Helene Hanff was born on 15th April 1916, in Philadelphia, in modest circumstances. She always considered herself a playwright rather than an author. She began to study at the University of Philadelphia in 1935 but, after only a year, the family could not afford for her to continue and she began work as a typist. A mixture of jobs followed. Despite winning a grant to study drama with the Theatre Guild, success as a playwright eluded her, and she remained poverty-stricken.Eventually she found a job as a reader for a flm studio, given the task of writing synopses for scripts, in a day at $6 a script.
In 1949 she wrote to Marks & Co in 84, Charing Cross Road, to inquire whether she could ordeer the antiquarian books that were featured on a recommended book list by an Oxford academic, Sir Quiller-Couch. An unlikely friendship developed between the feisty New-Yorker and the mild-mannered bookshop staff, as her book orders crossed the Atlantic.

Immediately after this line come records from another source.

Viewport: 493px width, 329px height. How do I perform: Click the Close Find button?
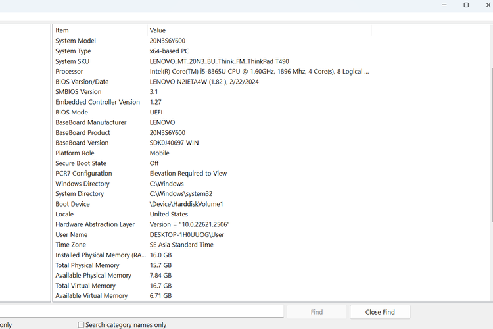click(x=380, y=312)
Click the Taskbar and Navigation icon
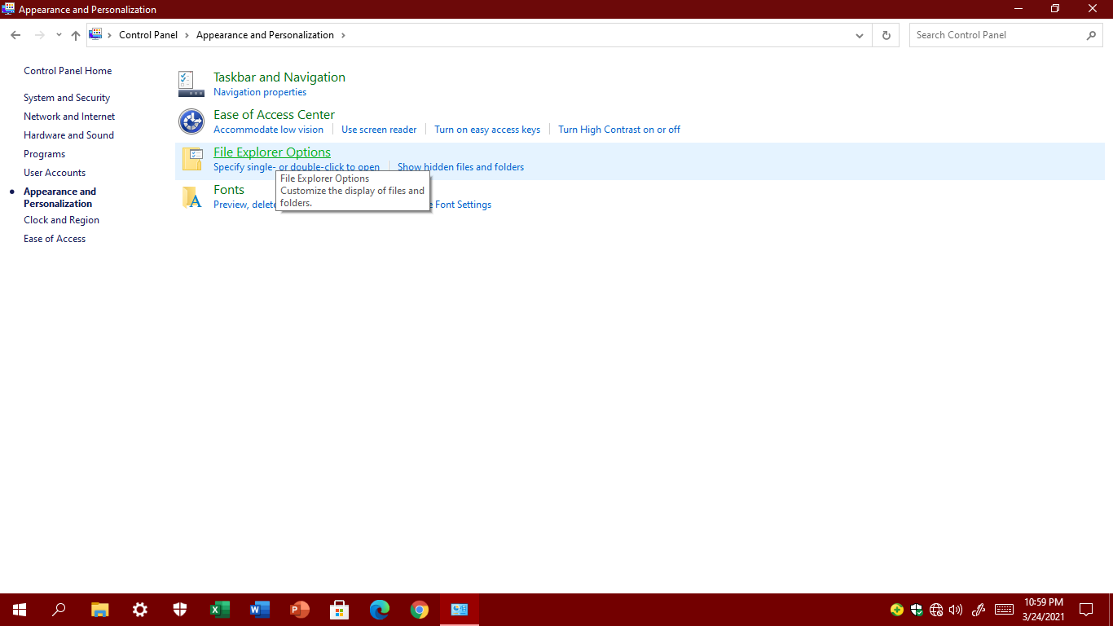This screenshot has width=1113, height=626. [x=191, y=84]
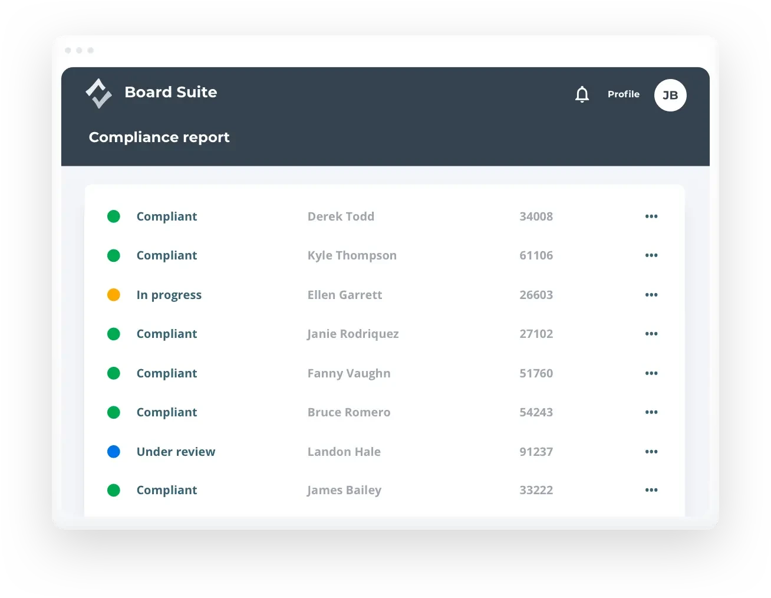The width and height of the screenshot is (771, 598).
Task: Click the In progress status label
Action: pos(169,295)
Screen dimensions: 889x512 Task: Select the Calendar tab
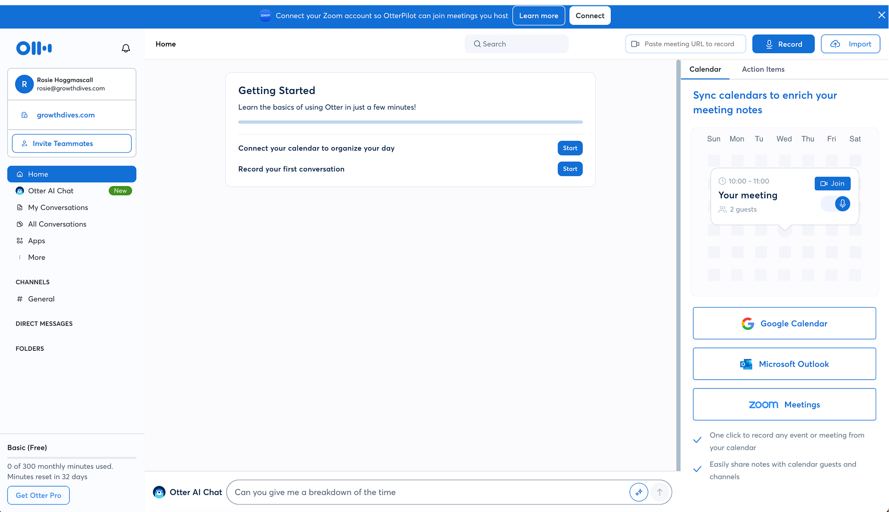[705, 69]
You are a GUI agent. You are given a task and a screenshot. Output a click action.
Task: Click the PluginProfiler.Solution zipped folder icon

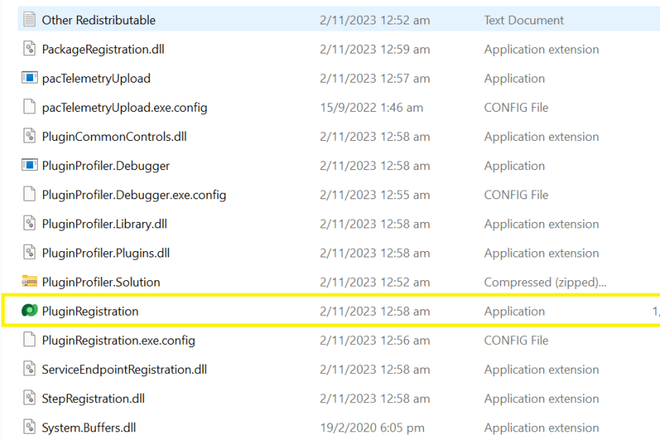29,282
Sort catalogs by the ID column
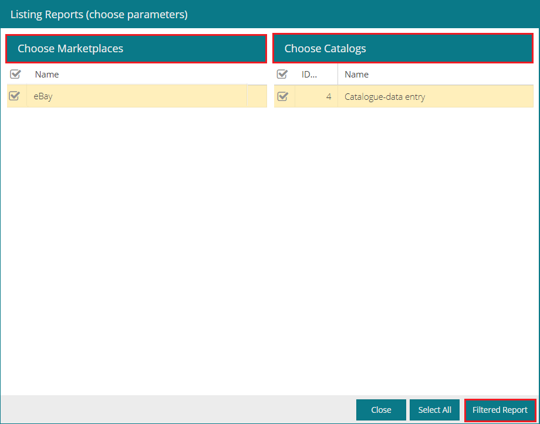 point(309,75)
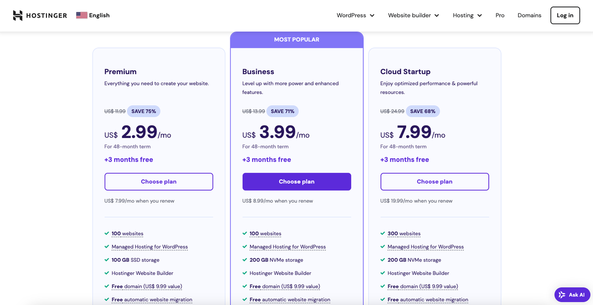
Task: Open the Domains menu item
Action: point(529,15)
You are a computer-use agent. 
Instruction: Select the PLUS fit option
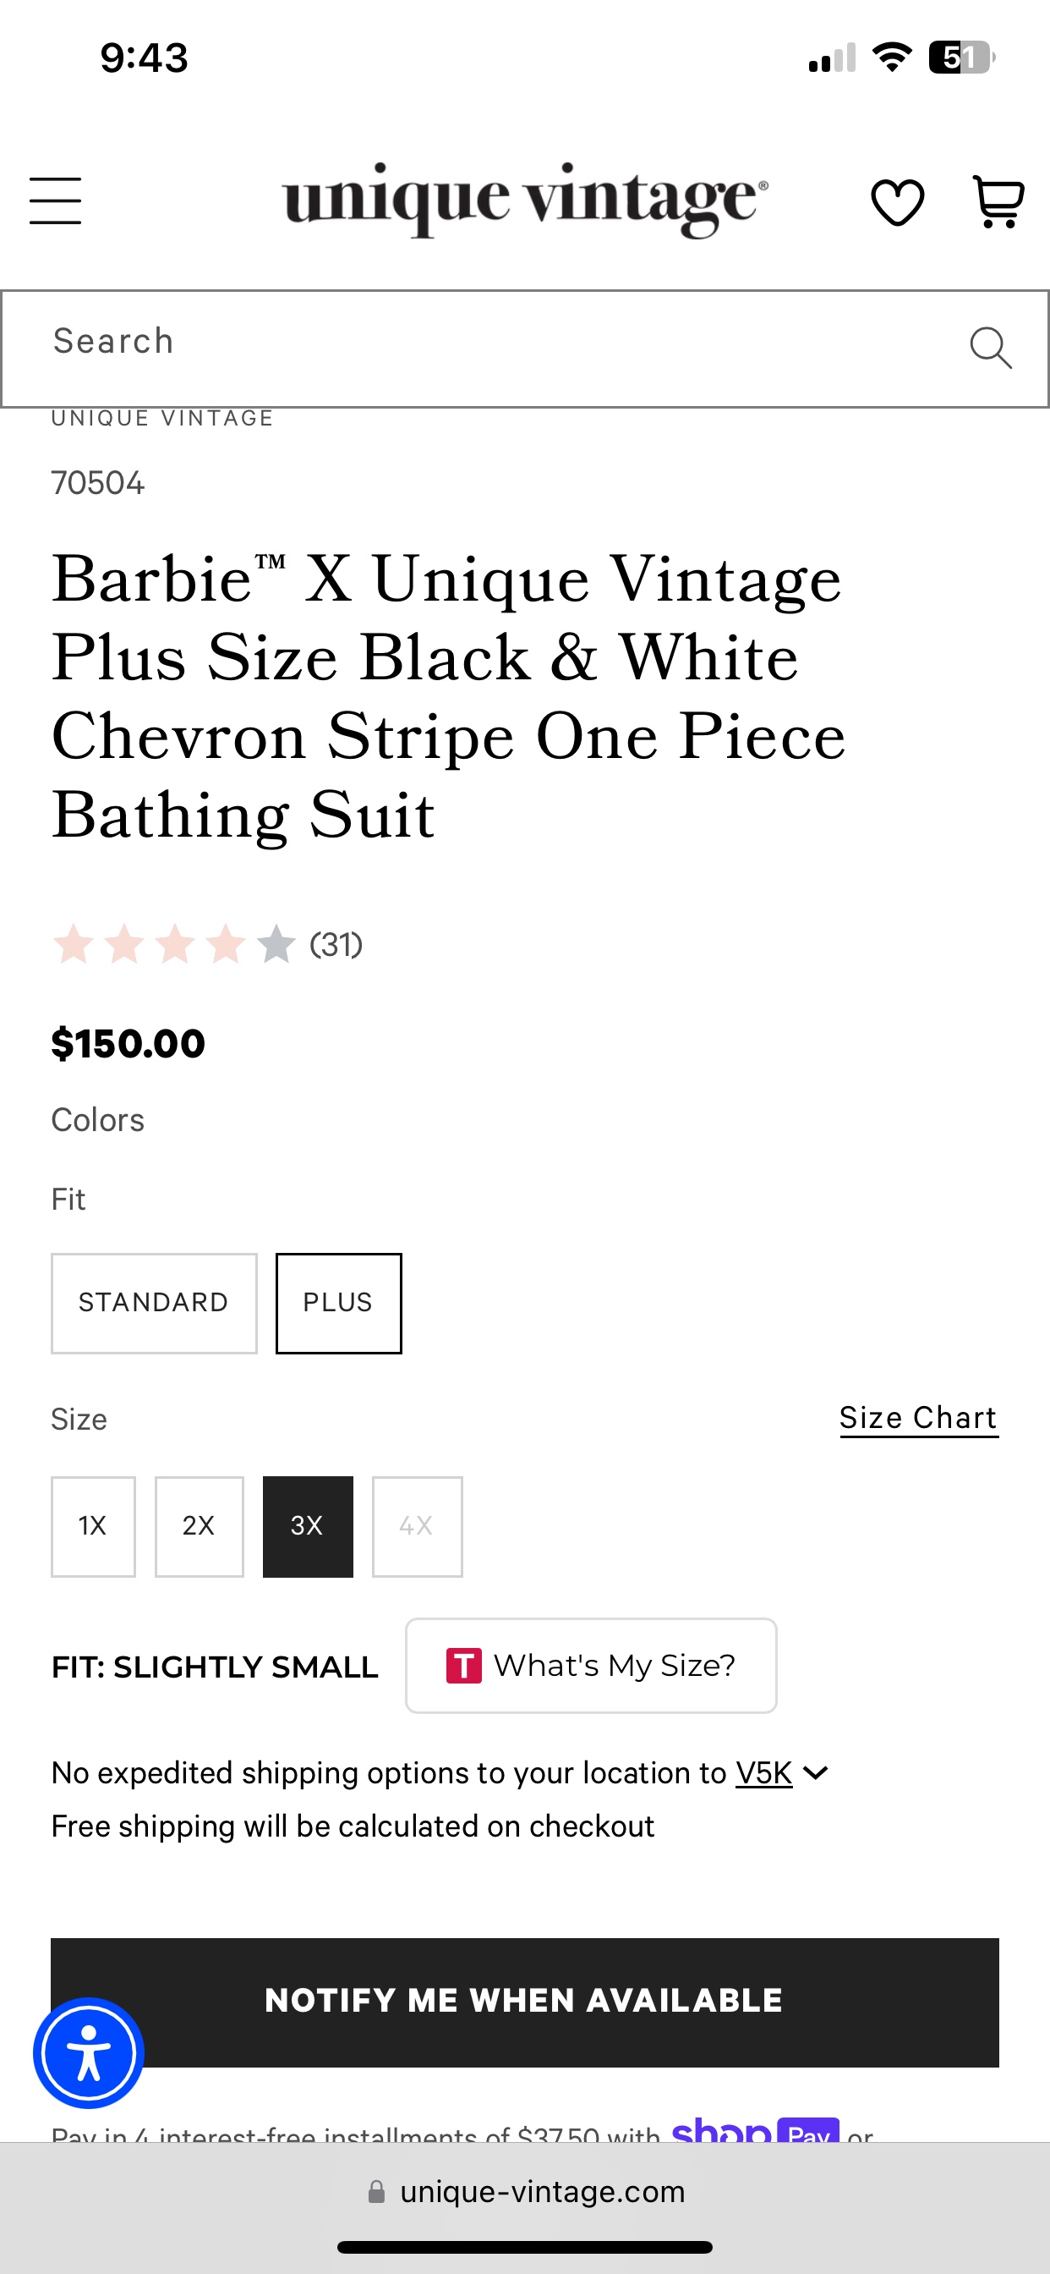338,1303

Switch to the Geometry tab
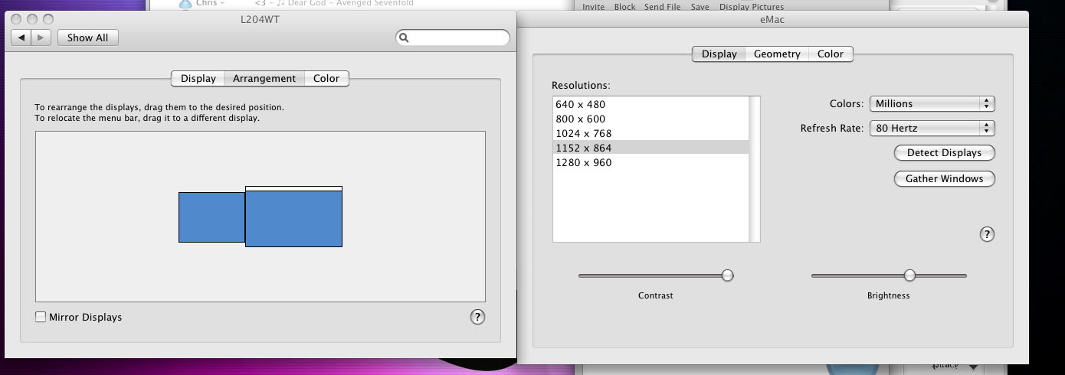777,54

It was the publication of 84 Charing Cross Road in 1971 that made Helene famous, and the fortieth anniversary of this date was celebrated in June 2011. Afetr it was published, many readers wrote to Helene and, despite not all the letters including a stamped addressed envelope, they all received a reply. Even though she became very famous, she did not become very rich. More success came when the book was adapted for the stage by James Roose-Evans, and then in the 1980s was made into a film starring Anne Bancroft and Anthony Hopkins. Later, a follow-up to 84 Charing Cross Road was written, entitled The Duchess of Bloomsbury.
Helene Hamff died from diabetes on 9th April 1997, aged 80 years. She never married.